The tricky thing about Western States is getting in, as the number of runners is limited to 369, and over 5,000 qualified runners apply. I got selected in the lottery 13th on the waitlist. I proceeded to make crew and travel arrangements immediately. I got in just about three weeks prior to the start.


Risto and my son Jon had remained with me in The Village of Squaw Valley to help me start. My friend Dreama had agreed to be my Crew Chief and Pacer. Accompanied by her little daughter Addie and assistant Ellery she had taken our SUV to Robinson Flat already on Friday to camp there.


Calming myself with deep breaths, I found an easy rhythm aiming for approximately 30-hour pace. At the top I turned around to see an incredible sunrise over Lake Tahoe. Despite wearing two pairs of gloves the wind was blowing freezing cold, so I kept on going down on the other side.


The first 10 miles to Lyon Ridge were run mostly on snowy trails. Despite getting passed, I took my time, trying to avoid tripping. I arrived at the first Aid Station at 7:44, 4' behind 30-hour schedule. I took off my La Sportiva Blizzard windbreaker, put on sunglasses. Time to start running!

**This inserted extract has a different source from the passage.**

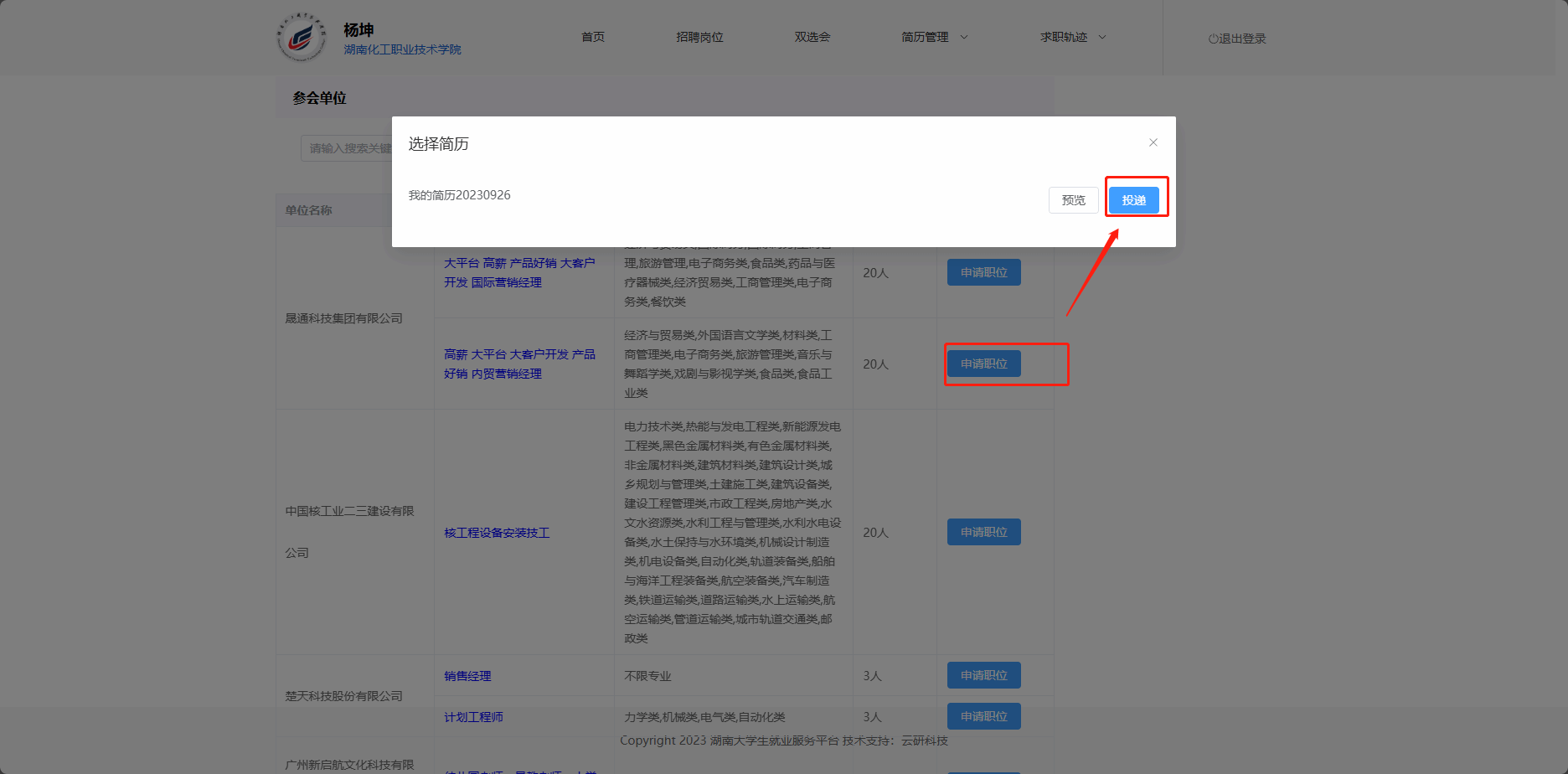Open the 销售经理 job link
Viewport: 1568px width, 774px height.
[x=467, y=676]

There was a long climb which I mostly walked and then runnable single track down to Red Star Ridge only five miles away at 25K. I was 4' ahead. The water they filled my soft bottle with was warm and funky tasting, so I quit drinking it. Otherwise everything was cool.

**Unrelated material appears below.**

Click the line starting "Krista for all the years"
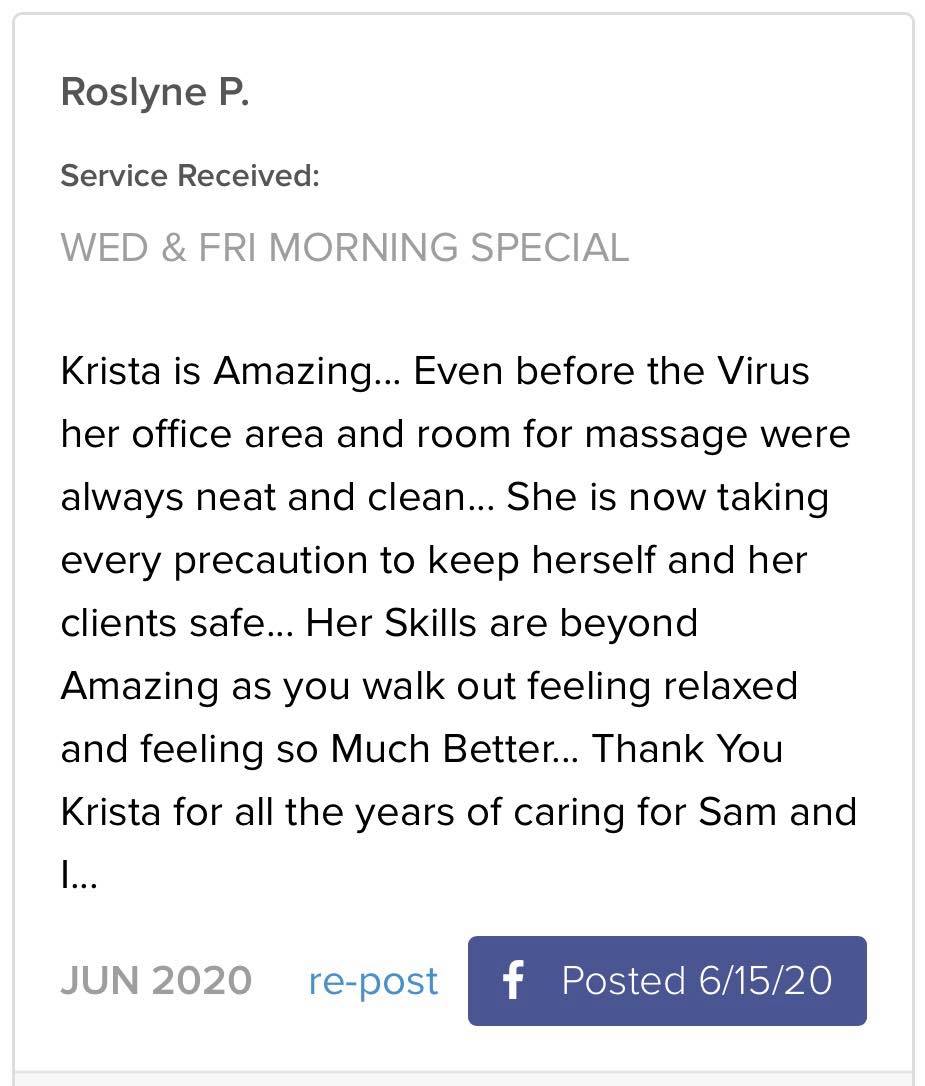 pyautogui.click(x=458, y=812)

The single trail continued down to Duncan Creek. I had my white ice hat and cooling-effect-when-wet armsleeves on. I reached Duncan Canyon AS at 24 miles 26' ahead. The Aid Stations were really great. They had everything. No need to carry anything else really but water or electrolyte drink.


I felt good and headed to Robinson Flat where my crew would be waiting for me. The weather was nice, around 70F/20C. The temperature was considerably cooler than in previous years, The numerous creek crossings made it easy to stay cool and I found it easy to stay on 30-hour schedule.


The last uphill was quite tough but I arrived in Robinson Flat 50K point at 12:34, 36' ahead. Risto was there at the AS to direct me further to their chair. It was great to see my crew there ready to change my La Sportiva Akasha shoes to a slightly bigger new pair.


In a race like this the crew plays an important role. Your performance depends on the crew in many ways. Crew work can be every bit as tough as actual racing. I departed merrily to the last snowy patch of the day, shouting farewell until Foresthill.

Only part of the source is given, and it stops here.